▶ [Text extract]

------------------------------------------------

NCERT Class 10 Maths: Chapter 7 Coordinate Geometry Solutions

Example 1 :

Do the points $(3,2),(-2,-3)$ and $(2,3)$ form a triangle? If so, name the type of triangle formed.
Solution :

Let us apply the distance formula to find the distances $P Q, Q R$ and $P R$, where $P(3,2), Q(-2,-3)$ and $R(2,3)$ are the given points. We have
$
\begin{aligned}
& \mathrm{PQ}=\sqrt{(3+2)^2+(2+3)^2}=\sqrt{5^2+5^2}=\sqrt{50}=7.07 \text { (approx.) } \\
& \mathrm{QR}=\sqrt{(-2-2)^2+(-3-3)^2}=\sqrt{(-4)^2+(-6)^2}=\sqrt{52}=7.21 \text { (approx.) } \\
& \mathrm{PR}=\sqrt{(3-2)^2+(2-3)^2}=\sqrt{1^2+(-1)^2}=\sqrt{2}=1.41 \text { (approx.) }
\end{aligned}
$

Since the sum of any two of these distances is greater than the third distance, therefore, the points $\mathrm{P}, \mathrm{Q}$ and $\mathrm{R}$ form a triangle.

Also, $\mathrm{PQ}^2+\mathrm{PR}^2=\mathrm{QR}^2$, by the converse of Pythagoras theorem, we have $\angle \mathrm{P}=90^{\circ}$. Therefore, $\mathrm{PQR}$ is a right triangle.

Example 2 :

Show that the points $(1,7),(4,2),(-1,-1)$ and $(-4,4)$ are the vertices of a square.
Solution :

Let $A(1,7), B(4,2), C(-1,-1)$ and $D(-4,4)$ be the given points. One way of showing that $A B C D$ is a square is to use the property that all its sides should be equal and both its digonals should also be equal. Now,
$
\begin{aligned}
& \mathrm{AB}=\sqrt{(1-4)^2+(7-2)^2}=\sqrt{9+25}=\sqrt{34} \\
& \mathrm{BC}=\sqrt{(4+1)^2+(2+1)^2}=\sqrt{25+9}=\sqrt{34} \\
& \mathrm{CD}=\sqrt{(-1+4)^2+(-1-4)^2}=\sqrt{9+25}=\sqrt{34} \\
& \mathrm{DA}=\sqrt{(1+4)^2+(7-4)^2}=\sqrt{25+9}=\sqrt{34} \\
& \mathrm{AC}=\sqrt{(1+1)^2+(7+1)^2}=\sqrt{4+64}=\sqrt{68} \\
& \mathrm{BD}=\sqrt{(4+4)^2+(2-4)^2}=\sqrt{64+4}=\sqrt{68}
\end{aligned}
$

Since, $A B=B C=C D=D A$ and $A C=B D$, all the four sides of the quadrilateral $\mathrm{ABCD}$ are equal and its diagonals $\mathrm{AC}$ and $\mathrm{BD}$ are also equal. Thereore, $\mathrm{ABCD}$ is a square.

------------------------------------------------

▶ [Provided material]

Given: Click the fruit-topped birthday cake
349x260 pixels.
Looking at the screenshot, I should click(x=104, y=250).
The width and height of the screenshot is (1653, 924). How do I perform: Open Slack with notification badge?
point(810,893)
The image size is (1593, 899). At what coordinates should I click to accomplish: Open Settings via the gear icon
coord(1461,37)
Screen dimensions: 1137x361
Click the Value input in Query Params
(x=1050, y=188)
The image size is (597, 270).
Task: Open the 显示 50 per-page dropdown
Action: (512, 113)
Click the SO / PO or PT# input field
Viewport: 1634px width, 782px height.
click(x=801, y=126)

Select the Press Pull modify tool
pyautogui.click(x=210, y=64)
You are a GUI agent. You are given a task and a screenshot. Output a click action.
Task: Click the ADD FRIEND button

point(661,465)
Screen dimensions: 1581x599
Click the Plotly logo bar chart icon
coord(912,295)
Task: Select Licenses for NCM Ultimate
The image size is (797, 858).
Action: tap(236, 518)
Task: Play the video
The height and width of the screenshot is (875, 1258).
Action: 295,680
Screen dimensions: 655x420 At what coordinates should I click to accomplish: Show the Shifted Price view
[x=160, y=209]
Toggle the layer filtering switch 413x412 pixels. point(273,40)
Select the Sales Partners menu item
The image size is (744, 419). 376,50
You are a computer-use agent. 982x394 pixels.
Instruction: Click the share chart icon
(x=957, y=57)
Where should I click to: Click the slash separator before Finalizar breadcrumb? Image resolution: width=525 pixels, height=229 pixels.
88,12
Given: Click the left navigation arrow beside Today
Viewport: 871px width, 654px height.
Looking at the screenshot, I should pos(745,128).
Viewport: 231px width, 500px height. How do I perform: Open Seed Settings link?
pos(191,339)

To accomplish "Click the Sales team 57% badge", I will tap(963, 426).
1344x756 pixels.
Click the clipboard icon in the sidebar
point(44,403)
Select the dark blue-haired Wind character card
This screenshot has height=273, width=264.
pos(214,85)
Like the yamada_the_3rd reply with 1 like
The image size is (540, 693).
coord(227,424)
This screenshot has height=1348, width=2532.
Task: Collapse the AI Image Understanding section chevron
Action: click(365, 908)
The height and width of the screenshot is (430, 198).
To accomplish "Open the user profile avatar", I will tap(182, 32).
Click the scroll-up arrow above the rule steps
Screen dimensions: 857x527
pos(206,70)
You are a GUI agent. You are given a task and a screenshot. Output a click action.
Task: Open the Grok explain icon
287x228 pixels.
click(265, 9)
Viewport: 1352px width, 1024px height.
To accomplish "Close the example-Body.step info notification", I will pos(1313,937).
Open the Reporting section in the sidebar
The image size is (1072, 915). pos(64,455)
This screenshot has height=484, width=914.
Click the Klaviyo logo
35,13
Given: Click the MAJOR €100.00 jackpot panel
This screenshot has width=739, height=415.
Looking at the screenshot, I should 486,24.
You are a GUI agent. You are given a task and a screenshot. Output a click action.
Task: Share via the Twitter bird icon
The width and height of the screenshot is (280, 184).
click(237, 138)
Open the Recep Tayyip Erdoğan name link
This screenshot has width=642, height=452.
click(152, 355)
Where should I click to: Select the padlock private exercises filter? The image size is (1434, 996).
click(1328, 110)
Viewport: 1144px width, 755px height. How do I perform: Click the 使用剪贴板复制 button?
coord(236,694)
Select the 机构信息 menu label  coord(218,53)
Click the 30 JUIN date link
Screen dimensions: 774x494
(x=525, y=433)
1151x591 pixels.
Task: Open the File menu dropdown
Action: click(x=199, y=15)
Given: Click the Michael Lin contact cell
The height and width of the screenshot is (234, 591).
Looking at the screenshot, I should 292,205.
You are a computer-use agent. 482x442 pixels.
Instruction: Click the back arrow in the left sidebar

------------------------------------------------

▶ [Work instructions]
a. Answer these from the coordinate geometry solutions, one per line:
(i) What approximate value is given for QR?
(ii) Which angle of triangle PQR is found to be 90°?
(iii) What length is found for each of the diagonals AC and BD?
b. List every lettered point in the coordinate geometry solutions, each with its coordinates.

▶ [Expected responses]
a.
(i) 7.21
(ii) Angle P
(iii) √68

b.
P(3,2)
Q(-2,-3)
R(2,3)
A(1,7)
B(4,2)
C(-1,-1)
D(-4,4)